[Opening RECORDS SUPPLIED section]

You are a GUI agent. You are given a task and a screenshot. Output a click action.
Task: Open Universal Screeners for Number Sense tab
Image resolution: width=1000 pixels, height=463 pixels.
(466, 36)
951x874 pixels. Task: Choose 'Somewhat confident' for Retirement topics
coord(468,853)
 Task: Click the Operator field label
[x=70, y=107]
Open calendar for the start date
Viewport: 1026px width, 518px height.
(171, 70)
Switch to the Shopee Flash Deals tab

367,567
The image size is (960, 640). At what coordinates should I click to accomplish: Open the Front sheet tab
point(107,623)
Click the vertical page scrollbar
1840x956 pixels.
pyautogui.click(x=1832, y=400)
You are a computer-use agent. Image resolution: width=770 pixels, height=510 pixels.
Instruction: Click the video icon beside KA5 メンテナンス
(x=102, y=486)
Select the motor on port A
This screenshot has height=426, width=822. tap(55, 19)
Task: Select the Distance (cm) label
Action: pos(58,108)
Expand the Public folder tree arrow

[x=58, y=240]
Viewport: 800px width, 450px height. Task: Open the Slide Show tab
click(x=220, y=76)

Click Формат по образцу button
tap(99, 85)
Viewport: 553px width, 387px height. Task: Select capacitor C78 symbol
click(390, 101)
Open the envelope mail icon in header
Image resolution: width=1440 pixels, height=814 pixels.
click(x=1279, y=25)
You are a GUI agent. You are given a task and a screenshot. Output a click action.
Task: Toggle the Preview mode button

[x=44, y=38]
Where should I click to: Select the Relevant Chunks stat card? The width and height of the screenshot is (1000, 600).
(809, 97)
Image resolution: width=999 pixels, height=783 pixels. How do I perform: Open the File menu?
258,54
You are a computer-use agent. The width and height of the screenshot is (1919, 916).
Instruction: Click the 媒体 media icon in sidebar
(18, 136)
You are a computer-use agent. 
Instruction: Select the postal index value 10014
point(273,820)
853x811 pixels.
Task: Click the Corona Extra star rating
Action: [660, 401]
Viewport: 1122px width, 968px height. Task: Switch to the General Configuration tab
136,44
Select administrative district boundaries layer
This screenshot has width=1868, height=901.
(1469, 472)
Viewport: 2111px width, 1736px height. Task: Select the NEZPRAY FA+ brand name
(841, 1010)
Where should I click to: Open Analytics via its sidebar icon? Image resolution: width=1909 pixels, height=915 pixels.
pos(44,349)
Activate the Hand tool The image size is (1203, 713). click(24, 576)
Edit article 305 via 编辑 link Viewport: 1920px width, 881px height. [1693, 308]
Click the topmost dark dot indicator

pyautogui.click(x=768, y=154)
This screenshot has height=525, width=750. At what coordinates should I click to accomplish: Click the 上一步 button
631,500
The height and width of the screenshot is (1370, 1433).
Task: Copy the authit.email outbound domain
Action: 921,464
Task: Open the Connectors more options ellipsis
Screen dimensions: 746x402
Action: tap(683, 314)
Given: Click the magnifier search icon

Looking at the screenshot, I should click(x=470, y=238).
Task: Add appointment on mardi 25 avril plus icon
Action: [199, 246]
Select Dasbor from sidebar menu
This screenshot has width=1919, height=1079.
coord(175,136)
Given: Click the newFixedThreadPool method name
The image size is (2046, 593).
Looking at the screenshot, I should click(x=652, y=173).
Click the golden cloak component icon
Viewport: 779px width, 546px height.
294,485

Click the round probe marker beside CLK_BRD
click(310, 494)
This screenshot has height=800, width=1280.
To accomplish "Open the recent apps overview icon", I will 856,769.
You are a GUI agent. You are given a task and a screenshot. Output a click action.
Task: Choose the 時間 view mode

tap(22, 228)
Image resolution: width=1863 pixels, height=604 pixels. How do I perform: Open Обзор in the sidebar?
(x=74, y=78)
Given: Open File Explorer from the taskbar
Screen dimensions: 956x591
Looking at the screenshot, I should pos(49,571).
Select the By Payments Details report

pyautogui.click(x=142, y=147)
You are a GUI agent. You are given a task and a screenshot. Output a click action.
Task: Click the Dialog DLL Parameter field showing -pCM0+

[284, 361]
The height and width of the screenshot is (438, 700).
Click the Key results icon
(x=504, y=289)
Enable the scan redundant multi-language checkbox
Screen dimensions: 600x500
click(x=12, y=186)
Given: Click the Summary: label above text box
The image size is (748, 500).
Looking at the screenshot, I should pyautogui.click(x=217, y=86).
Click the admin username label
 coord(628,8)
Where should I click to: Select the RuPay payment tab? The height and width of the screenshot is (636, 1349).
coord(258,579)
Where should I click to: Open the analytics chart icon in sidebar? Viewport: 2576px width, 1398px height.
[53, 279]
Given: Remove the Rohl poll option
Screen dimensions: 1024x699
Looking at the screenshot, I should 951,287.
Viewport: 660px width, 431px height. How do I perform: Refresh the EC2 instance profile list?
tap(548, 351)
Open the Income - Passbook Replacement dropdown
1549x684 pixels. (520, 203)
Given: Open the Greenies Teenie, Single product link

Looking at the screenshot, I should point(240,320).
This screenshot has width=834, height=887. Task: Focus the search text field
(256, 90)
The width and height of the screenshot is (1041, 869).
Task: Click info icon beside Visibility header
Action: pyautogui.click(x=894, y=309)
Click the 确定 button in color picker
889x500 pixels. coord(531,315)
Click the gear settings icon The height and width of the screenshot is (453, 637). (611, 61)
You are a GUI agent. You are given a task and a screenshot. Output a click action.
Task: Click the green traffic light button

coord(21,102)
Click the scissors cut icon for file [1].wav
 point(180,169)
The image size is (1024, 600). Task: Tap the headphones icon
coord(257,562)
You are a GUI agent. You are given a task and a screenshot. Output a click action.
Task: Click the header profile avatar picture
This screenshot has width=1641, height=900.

[Closing RECORDS SUPPLIED section]

= TASK OBJECTIVE =
Every line above with the string "from" in it needs to be copied.

= OUTPUT BELOW =
Select Dasbor from sidebar menu
Given: Open File Explorer from the taskbar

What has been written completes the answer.